To clarify this, look at the below image. Here the original image is an 8x8 image with pixels depicted by black squares. We wish to downsample the image to a 6x6 image, depicted by the dashed red squares. If we want to compute the value of the pixel marked by the pink star with coordinates $(x_1^s, y_1^s) = (-0.833, 0.833)$, we would have: \begin{equation} \begin{split} V_{1} &= \sum_{n}^{H}\sum_{m}^{W} U_{nm}\cdot \max(0, 1-|x_1^s-m|)\cdot \max(0, 1-|y_1^s-n|) \\ &= U_{00}\cdot \max(0, 1-|-0.833-0|)\cdot \max(0, 1-|0.833-0|)\\ &+ U_{01}\cdot \max(0, 1-|-0.833-1|)\cdot \max(0, 1-|0.833-0|)\\ &+ U_{02}\cdot \max(0, 1-|-0.833-2|)\cdot \max(0, 1-|0.833-0|)\\ &+ ...\\ &+ U_{10}\cdot \max(0, 1-|-0.833-0|)\cdot \max(0, 1-|0.833-1|)\\ &+ U_{11}\cdot \max(0, 1-|-0.833-1|)\cdot \max(0, 1-|0.833-1|)\\ &+ ...\\ &+ U_{77}\cdot \max(0, 1-|-0.833-7|)\cdot \max(0, 1-|0.833-7|)\\ &= U_{00}\cdot 0.167^2 + U_{10}\cdot 0.167\cdot 0.833, \end{split} \end{equation} which is only a function of $U_{00}$ and $U_{10}$ and not of $U_{00}$, $U_{01}$, $U_{10}$ and $U_{11}$ as one would reason.

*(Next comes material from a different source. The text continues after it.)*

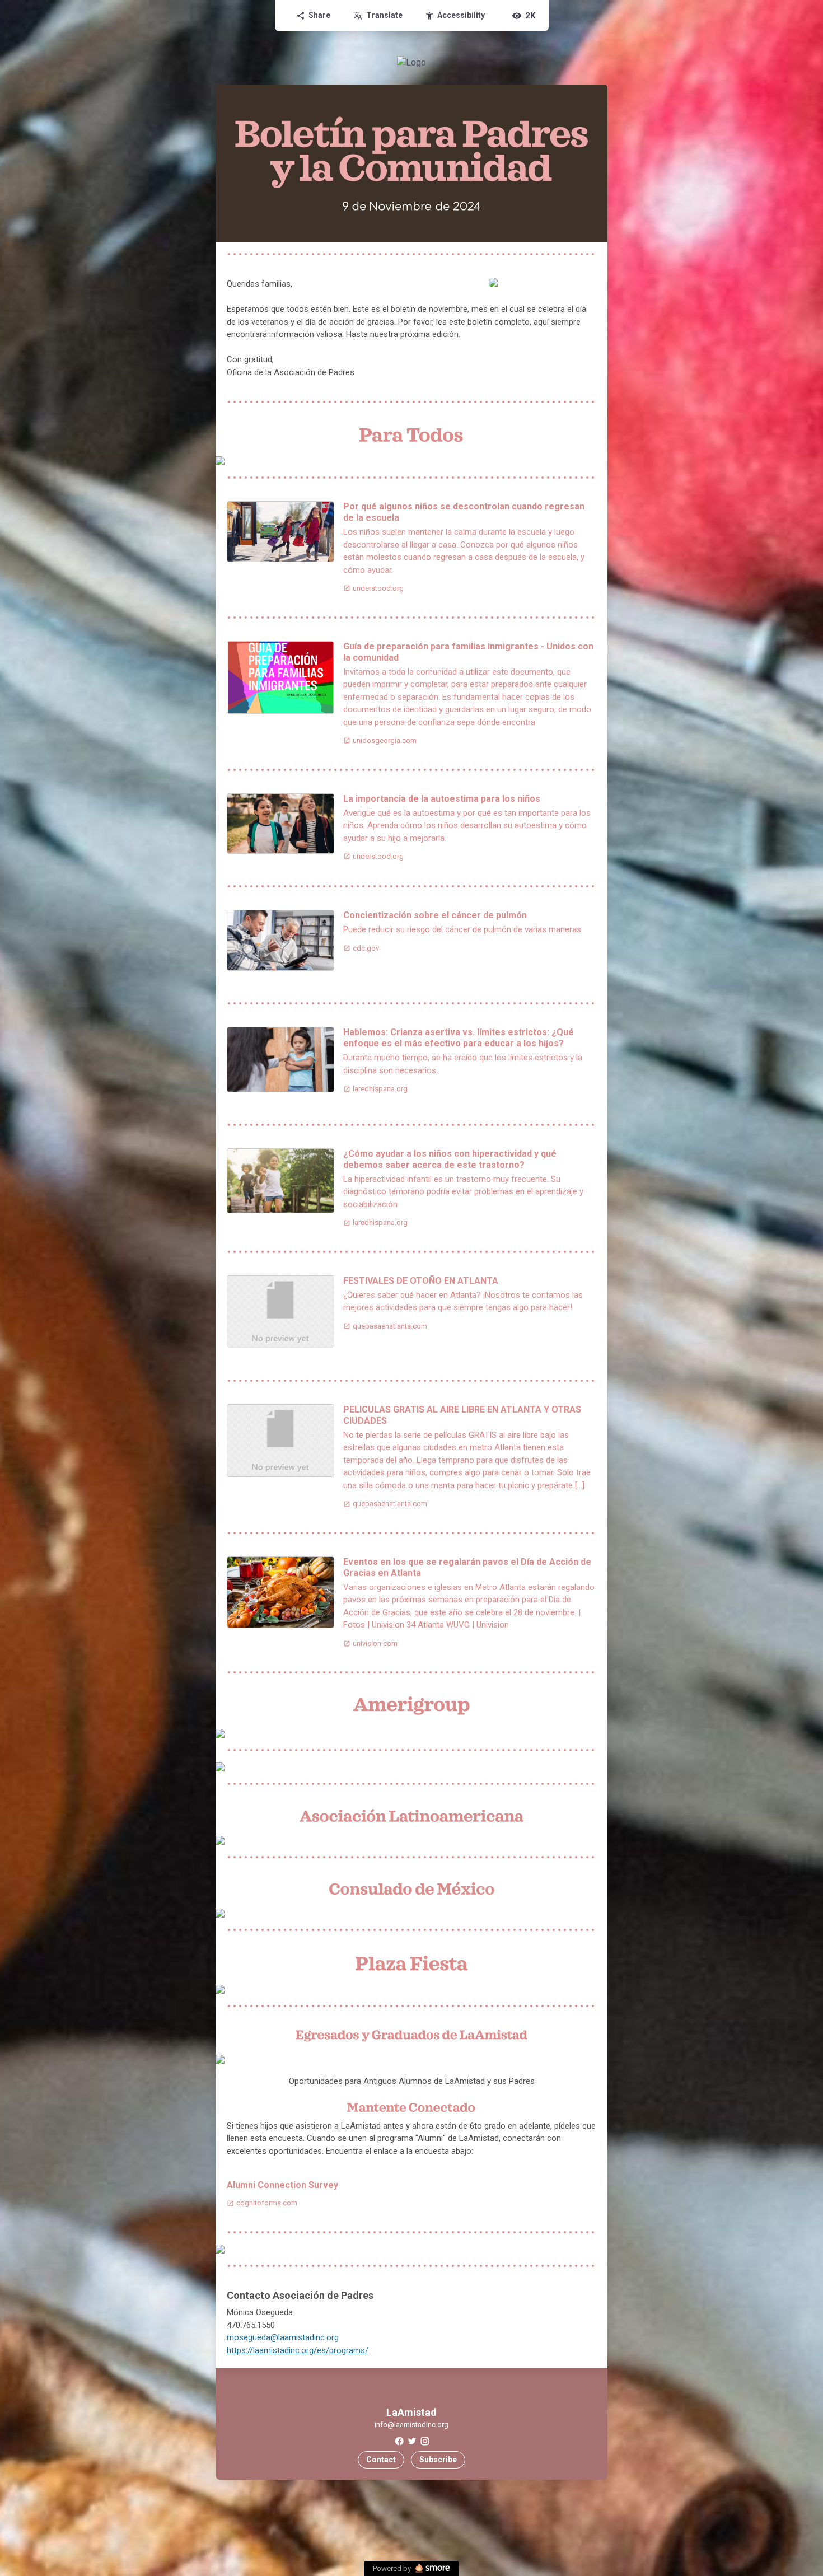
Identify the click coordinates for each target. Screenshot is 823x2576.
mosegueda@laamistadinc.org (283, 2337)
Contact (381, 2459)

If we look at the blue star with coordinates $(x_{49}^s, y_{49}^s) = (0.833, -0.833)$ and apply the same equation, we have: \begin{equation} \begin{split} V_{49} &= \sum_{n}^{H}\sum_{m}^{W} U_{nm}\cdot \max(0, 1-|x_{49}^s-m|)\cdot \max(0, 1-|y_{49}^s-n|) \\ &= U_{00}\cdot \max(0, 1-|0.833-0|)\cdot \max(0, 1-|-0.833-0|)\\ &+ U_{01}\cdot \max(0, 1-|0.833-1|)\cdot \max(0, 1-|-0.833-0|)\\ &+ U_{02}\cdot \max(0, 1-|0.833-2|)\cdot \max(0, 1-|-0.833-0|)\\ &+ ...\\ &+ U_{10}\cdot \max(0, 1-|0.833-0|)\cdot \max(0, 1-|-0.833-1|)\\ &+ U_{11}\cdot \max(0, 1-|0.833-1|)\cdot \max(0, 1-|-0.833-1|)\\ &+ ...\\ &+ U_{77}\cdot \max(0, 1-|0.833-7|)\cdot \max(0, 1-|-0.833-7|)\\ &= U_{00}\cdot 0.167^2 + U_{01}\cdot 0.833\cdot 0.167, \end{split} \end{equation} which again is only function of $U_{00}$ and $U_{01}$ and not of $U_{66}$, $U_{67}$, $U_{76}$ and $U_{77}$ as one would expect.
I have also tried normalizing $n$ and $m$, such that $n =-1, -1+ 2/8, -1 +4/8, ..., 1$ (and similarly for $m$, but I end up with similar problems.